Task
Although the records contain pictures, none belong in the copy: restate word for word only the lines from the one with "Click the white-outlined" through the one with "You are a GUI", both included.

Collected data entries
=== Section Start ===

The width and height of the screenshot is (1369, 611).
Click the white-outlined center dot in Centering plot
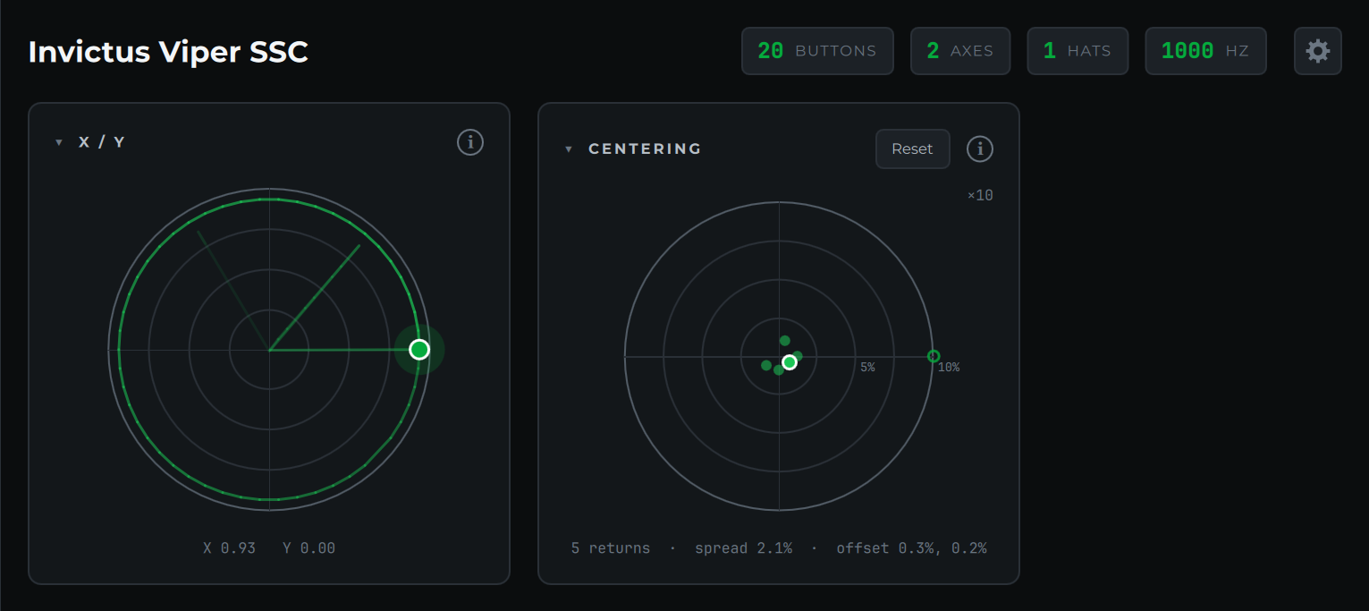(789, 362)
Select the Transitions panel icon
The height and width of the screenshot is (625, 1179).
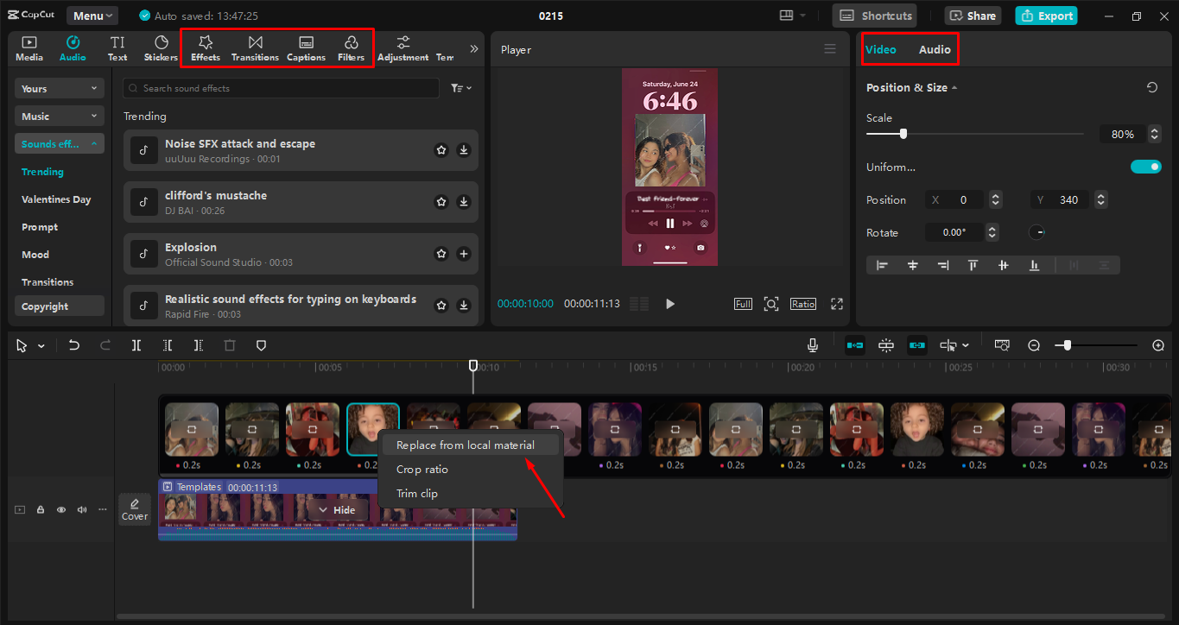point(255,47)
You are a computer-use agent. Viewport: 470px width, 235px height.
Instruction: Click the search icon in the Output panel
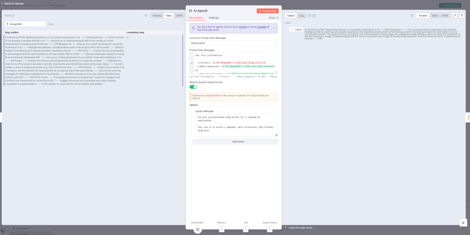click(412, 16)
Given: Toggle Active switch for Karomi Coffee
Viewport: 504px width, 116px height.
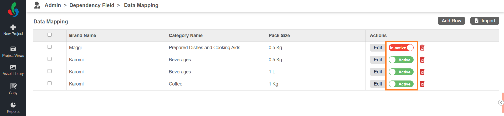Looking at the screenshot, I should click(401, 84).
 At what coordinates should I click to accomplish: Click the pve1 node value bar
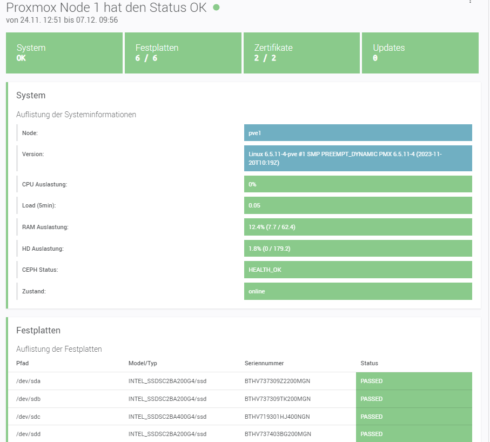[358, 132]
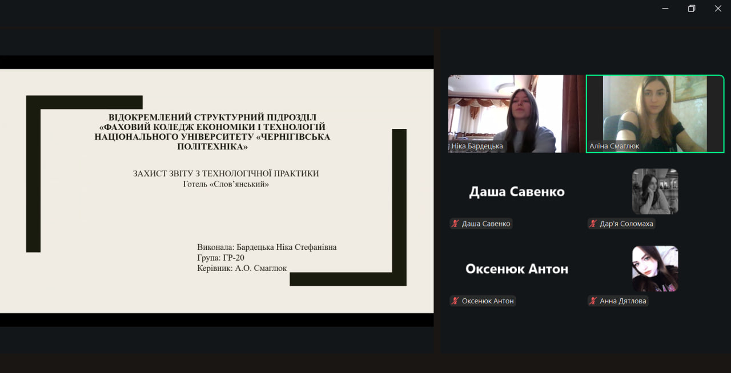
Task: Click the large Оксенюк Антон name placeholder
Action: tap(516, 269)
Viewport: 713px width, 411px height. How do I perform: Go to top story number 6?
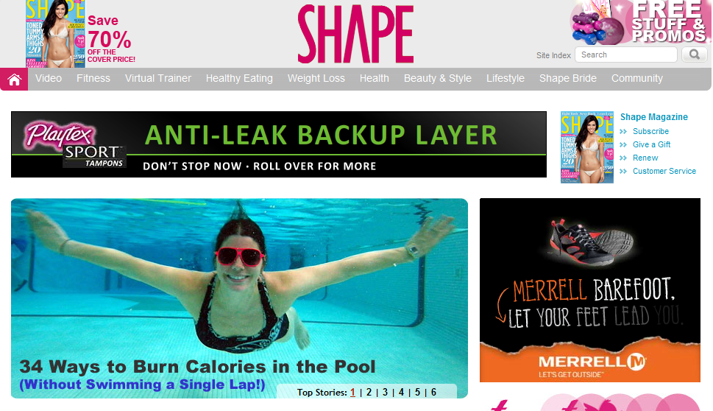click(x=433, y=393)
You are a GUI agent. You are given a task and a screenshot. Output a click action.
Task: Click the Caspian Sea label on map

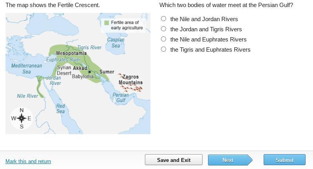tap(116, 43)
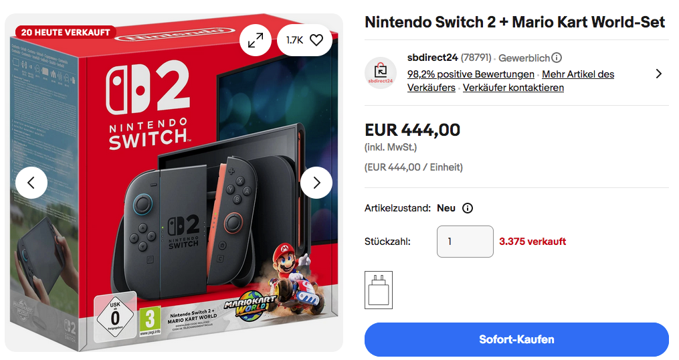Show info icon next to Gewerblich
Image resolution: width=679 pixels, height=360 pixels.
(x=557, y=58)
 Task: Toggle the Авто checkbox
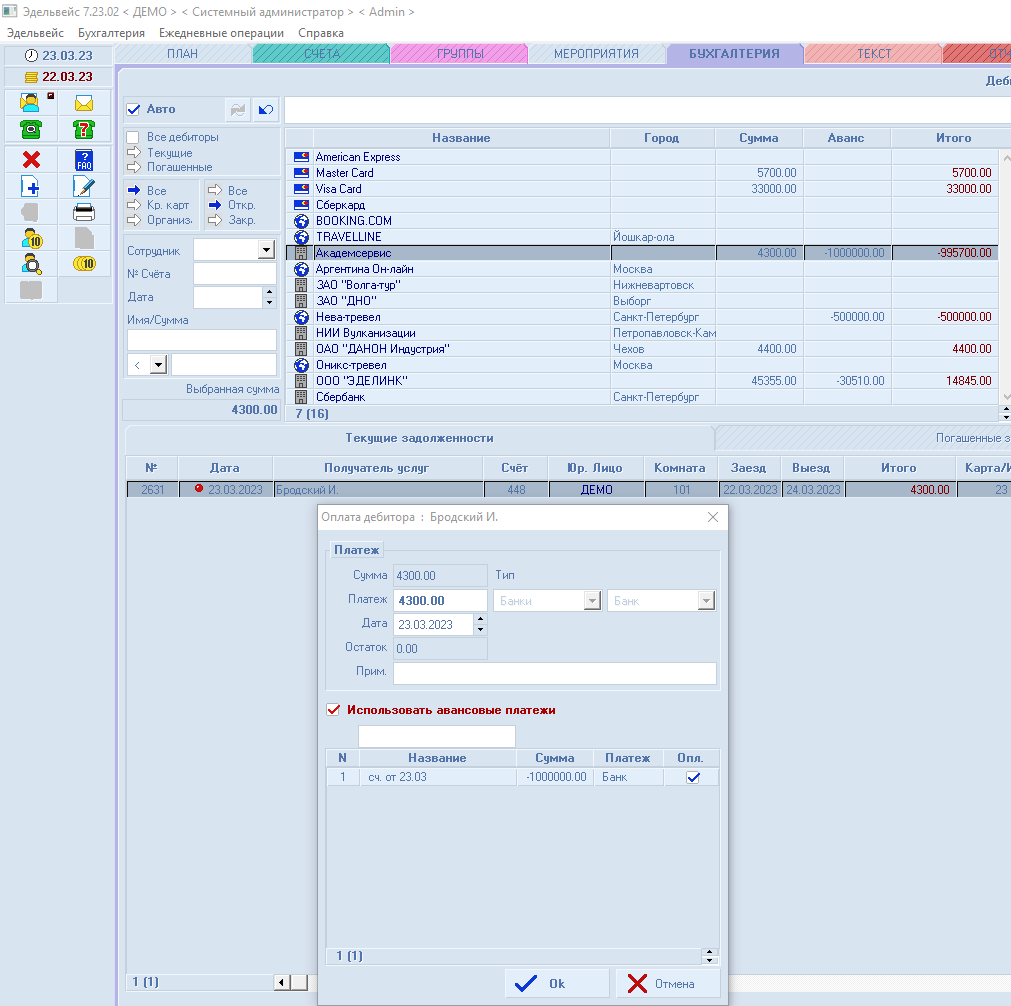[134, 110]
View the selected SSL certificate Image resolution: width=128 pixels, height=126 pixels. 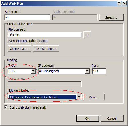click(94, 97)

=== Section End ===
=== Section Start ===

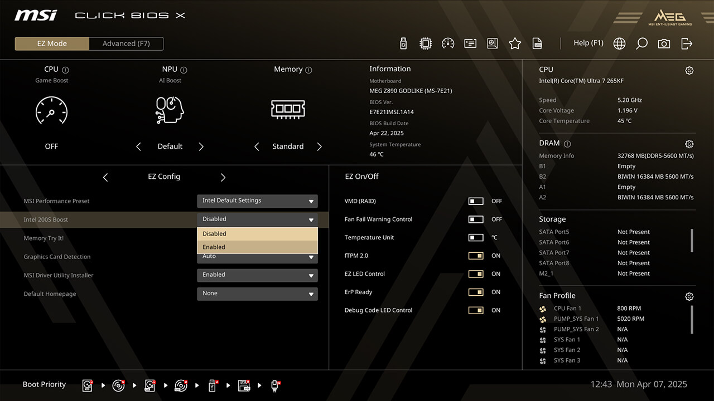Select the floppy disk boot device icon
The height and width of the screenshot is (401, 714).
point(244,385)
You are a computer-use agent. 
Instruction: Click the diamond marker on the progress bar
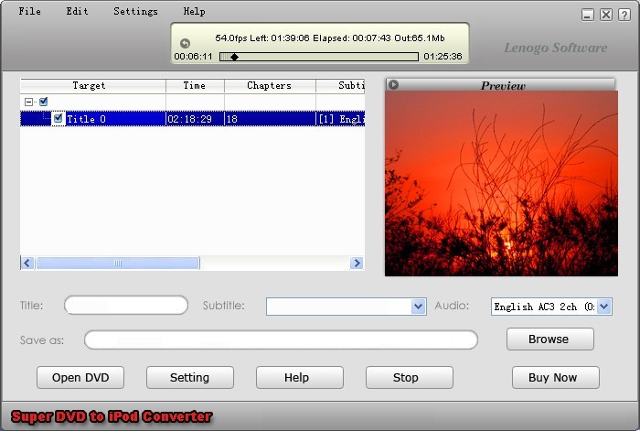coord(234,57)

=== Section End ===
=== Section Start ===

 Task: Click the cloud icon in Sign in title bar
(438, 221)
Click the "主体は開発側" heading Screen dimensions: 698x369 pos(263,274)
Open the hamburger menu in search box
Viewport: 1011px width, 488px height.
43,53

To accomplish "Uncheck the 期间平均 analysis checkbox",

=== Section End ===

Solution to the exercise
Click the white-outlined center dot in Centering plot
(789, 362)
Select the Transitions panel icon
The height and width of the screenshot is (625, 1179).
point(255,47)
You are a computer-use agent. Viewport: 470px width, 235px height.
Instruction: Click the search icon in the Output panel
click(412, 16)
Given: Toggle Active switch for Karomi Coffee
Viewport: 504px width, 116px height.
Looking at the screenshot, I should click(401, 84).
 At what coordinates should I click to accomplish: Click the pve1 node value bar
[358, 132]
Task: Click the large Оксенюк Антон name placeholder
Action: tap(516, 269)
Viewport: 713px width, 411px height. How do I perform: Go to top story number 6?
click(x=433, y=393)
You are a GUI agent. You are given a task and a screenshot. Output a click action.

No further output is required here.